Tarefa do exercício 1:
Traduza para inglês esta frase do texto abaixo sobre Joaquim Namorado: "Por isso, na memória dos diferentes poetas divulgados pelo Novo Cancioneiro, sabe-se como não existe, no fio dos anos, uma linha de água que limite ou entrelace essa corrente poética neo-realista, para lá dos valores estéticos e ideológicos que todos pretenderam afirmar."

Secção do documento:
Passaram agora dez anos que, aqui, na Figueira da Foz, recebi pela primeira vez o 'Prémio do Conto Joaquim Namorado', ainda na agradável e agora saudosa presença do Poeta de Incomodidade. E pude então em breve referência ao que nos fizera ser 'companheiros' de jornada, repartida por outros lugares e circunstâncias, evocar como, sem nos conhecermos, sempre tínhamos andado lado a lado. Primeiro, porque não deixara de antologiar alguns dos seus poemas na antologia Poesia Portuguesa do Pós-Guerra (1945-1965), espécie de cancioneiro poético da resistência ao fascismo, que em 1965 eu e Afonso Cautela publicámos na 'Editora Ulisseia' e a Censura salazarista depressa mandara colocar fora de circulação, e segundo, porque muitos eram os amigos comuns que por Lisboa e Porto a cada passo falavam da sua poesia e, sobretudo, da sua acção e intervenção cultural sempre como firme resistente no combate ao regime do Estado Novo.
De facto, na lembrança da força renovadora que foi trazida à literatura portuguesa dos anos 40 pelo movimento 'neo-realista, o nome de Joaquim Namorado sempre aparece na primeira linha, não por ter sido apenas um dos seus mais acérrimos e coerentes defensores, mas sobretudo pelo exemplo da sua intervenção poética e cultural nos difíceis anos do fascismo salazarista. E assim, relendo na distância dos anos os seus poemas ou alguns dos breves ensaios e críticas sempre em redor de poetas e da poesia, posso declarar que o autor de Poesia Necessária retoma ainda connosco esse mesmo diálogo ou renova, pelo clamor do tempo, os mesmos pressupostos ideológicos e estéticos que justificaram e clarificaram a sua 'poética da cultura'.
Por isso, na memória dos diferentes poetas divulgados pelo Novo Cancioneiro, sabe-se como não existe, no fio dos anos, uma linha de água que limite ou entrelace essa corrente poética neo-realista, para lá dos valores estéticos e ideológicos que todos pretenderam afirmar. E se, por exemplo, em João José Cochofel se adivinhava em Sol de Agosto essa matriz intimista e pessoana que outros livros posteriores haviam de confirmar, se Carlos de Oliveira não recusava, em Turismo, a força e a sombra tutelar de Camões, Antero ou Gomes Leal, se em Manuel da Fonseca, nas reverberações que nunca enjeitará de António Machado ou de Garcia Lorca, era o Alentejo que claramente se erguia pelos 'campos, campos, campos / abertos num sonho quieto', em Joaquim Namorado, no seu Aviso à Navegação, também era demasiado evidente que desde logo se detectavam nos seus poemas as vozes surdas e distantes de Neruda, Lorca ou Álvaro de Campos.

Dados da tarefa:

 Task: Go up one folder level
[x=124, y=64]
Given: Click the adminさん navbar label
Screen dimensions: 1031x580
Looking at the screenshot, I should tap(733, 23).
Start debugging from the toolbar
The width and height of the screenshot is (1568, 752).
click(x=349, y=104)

Tarefa do exercício 2:
Transcreva, por favor, todas as linhas da listagem acima, sem alterar nada.

Resposta certa 1:
Therefore, in the memory of the various poets published by Novo Cancioneiro, it is known that there is not, over the course of the years, a line of water that limits or interweaves that neorealist poetic current, beyond the aesthetic and ideological values that all of them sought to affirm.

Resposta certa 2:
 Task: Go up one folder level
[x=124, y=64]
Given: Click the adminさん navbar label
Screen dimensions: 1031x580
Looking at the screenshot, I should tap(733, 23).
Start debugging from the toolbar
The width and height of the screenshot is (1568, 752).
click(x=349, y=104)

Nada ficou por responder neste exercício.